Goal 1:
In the data records listing below, extract the lines running from the start of the listing through the line containing "click(x=43, y=140)", both ends included, and reproduce them verbatim.

--

Rebecca_headerRebecca Howell fell in love with poetry and writing when she was a child of 12, but like most children she fell away from it. When she was 23 she started getting serious about writing again.

She was preparing to graduate with a creative writing degree from the University of Kentucky, with the intention of teaching high school students.

She says James Baker Hall, her mentor and professor at the time, was the first person to really challenge her.

“I asked him to read a story of mine, and he read it and said ‘Well, I can tell you’re really smart, but where is the imagination in this, where’s your heart? What’s at stake in this?’ That really changed the path I was on,” Rebecca says.

After graduating, she began an apprenticeship under Hall, who guided and taught her.

Howell taught linguistics at UK, then eventually went on to direct the Women’s Writers Conference in Lexington. However, three years after directing the conference, she realized she missed teaching and came to Morehead.

Howell has been teaching at MSU for three years and currently serves as a faculty member for in the creative writing program.

A published author and photographer, Howell’s works include a book of poetry “The Hatchet Buddha” and a book she collaborated on with her friend, Arwen Donahue, titled “This is Home Now: Kentucky’s Holocaust survivors speak.”

The book is a10-year documentary for which she was the photographer and her friend was the rural historian. Howell also has several photography projects in the works, including a coal documentary.

Like her mentor, Howell encourages students to push themselves to greater depths in writing.

Sophomore Sara Volpi, an applicant to MSU’s bachelor of fine arts in creative writing program, says, “There isn’t an English major yet that I’ve talked to who hasn’t suggested that I take her class. I’ve learned more from her teaching style and genuine interest in her students than from any other teacher in my college experience. It’s not just because she pushes us, it’s because I know she pushes to make us better writers because she sees her students potential and encourages us to do our best and push ourselves outside of class, as well as in it.”

Krista Crum, a former student, says, “Rebecca’s style of teaching is unlike any other professor that I’ve had since attending Morehead. She has pushed me out of my comfort zone so that I do not write with any limitations.”

Howell says she tells students, “Allow your life to be a life of learning. Fall in love. Fall madly, madly, madly in love with learning, and know that you are your own best teacher. The people you call your teachers, we pass in and out, we are ghosts in your life, we’ll be gone soon, and then it’s up to you. In the still of the night it’s up to you.

“Take your potential seriously, and know that you are the guardian of it,” Howell says. “A hundred MFA’s and a hundred BFA’s cannot make you an artist, only you can do that.”

Howell quotes American photographer Walker Evans:

“ ‘Stare, pry, listen, eavesdrop, die knowing something. You are not here long.’ I always think about him saying that,” Howell says. “It’s the artist’s job to pay attention, it’s important.”

--

Goal 2:
Copy verbatim the part of the profile of Rebecca Howell above that opens with the words "Howell taught linguistics" and closes with "came to Morehead.".

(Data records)
--

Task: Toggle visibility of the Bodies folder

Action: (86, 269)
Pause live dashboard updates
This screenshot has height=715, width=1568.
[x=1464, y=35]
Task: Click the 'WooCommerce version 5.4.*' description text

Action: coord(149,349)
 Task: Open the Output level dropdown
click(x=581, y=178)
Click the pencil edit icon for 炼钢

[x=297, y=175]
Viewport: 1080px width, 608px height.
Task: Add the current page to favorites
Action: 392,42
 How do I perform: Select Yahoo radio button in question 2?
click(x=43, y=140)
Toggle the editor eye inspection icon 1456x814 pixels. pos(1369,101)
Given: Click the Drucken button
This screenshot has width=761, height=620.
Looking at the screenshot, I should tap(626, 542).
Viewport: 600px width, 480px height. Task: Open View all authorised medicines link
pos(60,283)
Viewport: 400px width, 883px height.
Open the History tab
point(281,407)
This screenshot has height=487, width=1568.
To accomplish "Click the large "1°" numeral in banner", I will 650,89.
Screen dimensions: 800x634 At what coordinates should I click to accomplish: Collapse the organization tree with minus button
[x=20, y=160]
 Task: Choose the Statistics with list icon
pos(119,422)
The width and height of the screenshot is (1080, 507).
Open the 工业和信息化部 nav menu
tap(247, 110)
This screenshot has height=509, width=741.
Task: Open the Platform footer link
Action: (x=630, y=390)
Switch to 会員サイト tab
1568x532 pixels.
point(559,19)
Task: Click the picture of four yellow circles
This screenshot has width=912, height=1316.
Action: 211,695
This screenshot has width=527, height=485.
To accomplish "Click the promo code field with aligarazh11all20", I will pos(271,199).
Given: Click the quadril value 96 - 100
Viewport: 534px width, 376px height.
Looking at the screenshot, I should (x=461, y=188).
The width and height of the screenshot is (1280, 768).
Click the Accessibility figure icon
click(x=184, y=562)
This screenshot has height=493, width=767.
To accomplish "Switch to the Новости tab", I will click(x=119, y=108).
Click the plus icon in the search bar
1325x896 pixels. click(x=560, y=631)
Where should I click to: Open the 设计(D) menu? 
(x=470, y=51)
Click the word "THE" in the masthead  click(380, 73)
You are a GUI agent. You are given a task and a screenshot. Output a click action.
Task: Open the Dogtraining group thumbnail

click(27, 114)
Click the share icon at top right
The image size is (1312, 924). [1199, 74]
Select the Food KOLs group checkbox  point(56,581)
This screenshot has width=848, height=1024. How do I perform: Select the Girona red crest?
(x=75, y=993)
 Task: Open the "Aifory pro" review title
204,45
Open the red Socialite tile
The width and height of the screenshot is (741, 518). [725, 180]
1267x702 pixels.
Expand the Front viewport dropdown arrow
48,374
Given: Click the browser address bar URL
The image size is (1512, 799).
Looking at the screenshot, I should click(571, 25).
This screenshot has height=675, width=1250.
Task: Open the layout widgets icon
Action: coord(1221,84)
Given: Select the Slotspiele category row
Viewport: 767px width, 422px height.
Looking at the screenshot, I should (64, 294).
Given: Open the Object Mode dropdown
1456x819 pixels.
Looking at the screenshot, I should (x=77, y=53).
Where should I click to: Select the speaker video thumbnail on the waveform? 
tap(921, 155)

--

Exercise answer 1:
Task: Toggle visibility of the Bodies folder

Action: (86, 269)
Pause live dashboard updates
This screenshot has height=715, width=1568.
[x=1464, y=35]
Task: Click the 'WooCommerce version 5.4.*' description text

Action: coord(149,349)
 Task: Open the Output level dropdown
click(x=581, y=178)
Click the pencil edit icon for 炼钢

[x=297, y=175]
Viewport: 1080px width, 608px height.
Task: Add the current page to favorites
Action: 392,42
 How do I perform: Select Yahoo radio button in question 2?
click(x=43, y=140)

Exercise answer 2:
Howell taught linguistics at UK, then eventually went on to direct the Women’s Writers Conference in Lexington. However, three years after directing the conference, she realized she missed teaching and came to Morehead.